Dobrovolsky bowed. By his side Volkov, ostensibly Second Secretary at the embassy but more pertinently the resident of the KGB detachment, shot him a glance.

“The second matter is that of your personal security,” said Dobrovolsky. At last he secured some reaction from the dictator. It was a subject that Kimba took extremely seriously. His head jerked up, and he shot suspicious glances around the room. Three Zangaran aides standing behind the two Russians quaked.

“My security?” said Kimba in his usual whisper.

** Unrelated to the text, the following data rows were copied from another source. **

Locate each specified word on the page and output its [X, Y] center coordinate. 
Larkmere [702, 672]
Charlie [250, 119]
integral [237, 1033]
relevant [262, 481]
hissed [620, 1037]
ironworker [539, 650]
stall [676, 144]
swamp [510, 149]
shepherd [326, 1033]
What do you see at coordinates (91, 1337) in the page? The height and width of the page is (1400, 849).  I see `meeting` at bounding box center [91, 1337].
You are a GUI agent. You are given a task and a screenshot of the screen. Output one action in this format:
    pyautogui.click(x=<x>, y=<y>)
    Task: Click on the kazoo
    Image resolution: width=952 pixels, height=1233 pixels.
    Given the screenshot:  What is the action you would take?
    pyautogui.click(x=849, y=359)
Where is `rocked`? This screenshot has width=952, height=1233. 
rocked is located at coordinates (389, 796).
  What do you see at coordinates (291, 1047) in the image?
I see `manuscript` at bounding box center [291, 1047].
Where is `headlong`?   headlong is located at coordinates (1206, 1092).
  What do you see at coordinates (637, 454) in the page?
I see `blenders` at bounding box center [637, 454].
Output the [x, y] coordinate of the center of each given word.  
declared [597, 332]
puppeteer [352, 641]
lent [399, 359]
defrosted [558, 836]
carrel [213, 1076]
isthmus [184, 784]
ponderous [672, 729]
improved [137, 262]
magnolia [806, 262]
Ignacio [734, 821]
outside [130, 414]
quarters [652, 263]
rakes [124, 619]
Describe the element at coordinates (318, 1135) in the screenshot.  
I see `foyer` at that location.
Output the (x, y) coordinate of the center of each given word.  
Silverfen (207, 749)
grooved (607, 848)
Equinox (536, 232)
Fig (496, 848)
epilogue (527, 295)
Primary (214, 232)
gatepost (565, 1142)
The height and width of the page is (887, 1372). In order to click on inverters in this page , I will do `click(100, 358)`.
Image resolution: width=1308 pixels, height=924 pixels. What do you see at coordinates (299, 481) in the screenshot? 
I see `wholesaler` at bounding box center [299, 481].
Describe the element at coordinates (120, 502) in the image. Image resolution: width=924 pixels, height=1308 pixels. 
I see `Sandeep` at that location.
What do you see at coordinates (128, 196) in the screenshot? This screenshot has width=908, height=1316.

"We would respectfully seek once again to reiterate the Soviet government’s view of the paramount importance of Your Excellency’s being able to continue to lead Zangaro on the path of peace and progress that

Your Excellency has already so magnificently established," said the Russian. The flow of flattery caused no incongruous note; it was Kimba’s habitual due and a regular part of any words addressed to him.

“To guarantee the continued security of the invaluable person of Your Excellency and in view of the recent and most dangerous treason by one of your army officers, we would respectfully once again propose that a member of my embassy staff be permitted to reside inside the palace and lend his assistance to Your Excellency’s own personal security corps.”